Et, pliant le genou, le général baisa la main de la reine. « Adieu, milord, fit Anne ; mes vœux vous accompagnent. »

Le duc et le trésorier se retirèrent après avoir salué le prince.

« Je vois que Votre Majesté tient bon pour Abigaïl, observa le prince en prenant une prise de tabac.

— Ceux qui la détestent emploient tous les moyens possibles pour m’attacher plus fortement à elle, répondit la reine.

— J’en suis vraiment bien aise, continua le prince ; Masham est venu me voir ce matin, et m’a conjuré d’intercéder auprès de Votre Majesté au sujet de son mariage.

— Ces perpétuelles sollicitations m’excèdent, s’écria gaiement la reine ; il faut y mettre fin de façon ou d’autre : veuillez faire appeler Abigaïl.

— À l’instant ! » répliqua le prince, qui se hâta d’aller avertir l’huissier en murmurant à part lui : « Il ne faut pas laisser refroidir cette bonne disposition. »

Quelques minutes après, la favorite parut devant le couple royal.

« Le duc de Marlborough et le lord trésorier sortent d’ici, Abigaïl ; ils ont demandé votre renvoi, dit la reine.

— Est-il possible, madame ? fit-elle en tremblant, et dois-je en conclure que… ?

— Vous devez en conclure que vous épouserez demain M. Masham, répondit la reine.

— Oh, madame ! s’écria Abigaïl en se jetant aux pieds de la reine, excusez-moi de ne pouvoir vous remercier comme je le devrais ! Mon cœur seul s’en acquitterait, s’il savait parler.

— Je ne veux point de remercîments, continua Anne ; je suis charmée de pouvoir vous rendre heureuse, et ma conduite avec vous prouvera à vos ennemis que ni leurs menaces ni leurs représentations ne me détourneront de vous aimer et de vous protéger.
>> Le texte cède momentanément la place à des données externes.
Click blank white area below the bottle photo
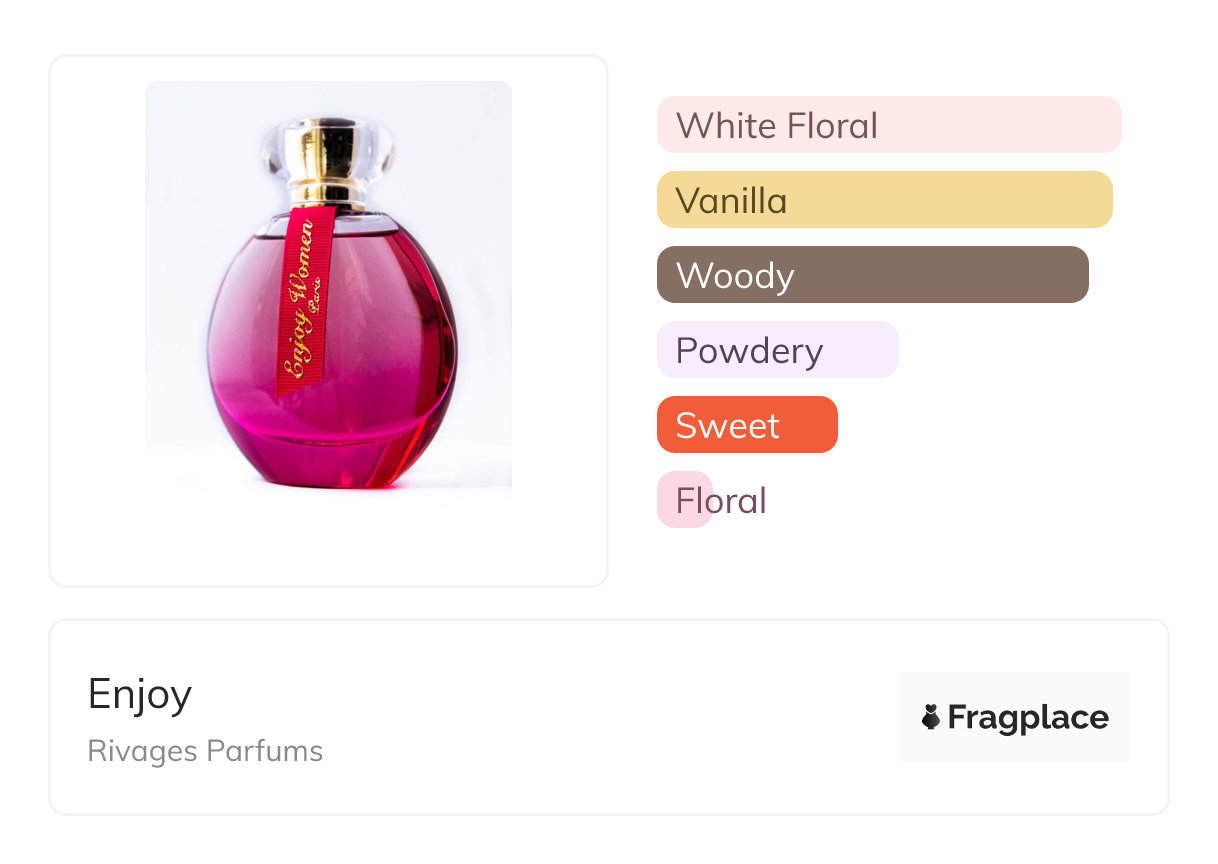The image size is (1218, 864). (x=328, y=555)
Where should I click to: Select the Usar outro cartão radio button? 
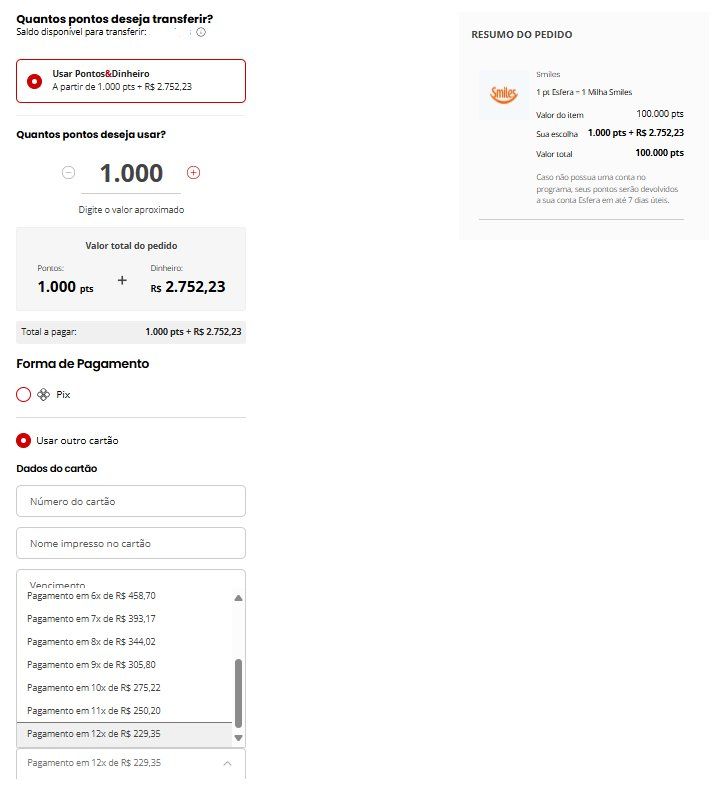coord(23,441)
Cependant, comme je veux éviter les scènes, le mariage sera célébré en secret, le soir, dans l’appartement de mon médecin, le docteur Arbuthnot.

— C’est parfait ! s’écria le prince.

— J’espère que la duchesse n’en saura rient dit Abigaïl.

— Il est probable qu’elle ne pourra pas en être informée, répondit la reine. Et maintenant je ne vous retiens plus, mon enfant ; il y a certains moments dans la vie où on a besoin d’être seule, afin de s’abandonner sans contrainte à ses sensations : prenez cette bourse, Abigaïl, elle contient deux mille guinées c’est la dot que je vous destine.

— Votre Majesté me comble ! s’écria la jeune fille d’une voix étranglée par l’émotion.

— Je me charge d’informer Masham du bonheur qui l’attend, ajouta le prince, et je remercie en son nom Votre Majesté de toutes les bontés qu’elle a pour lui et pour sa fiancée. Vous nous avez tous rendus heureux, ajouta-t-il en essuyant une larme ; oh oui ! très-heureux. »

Abigaïl aurait voulu parler, mais les paroles expirèrent sur ses lèvres. Elle jeta sur la reine un regard pénétré d’un ardent amour et d’une profonde gratitude, et se retira à pas lents.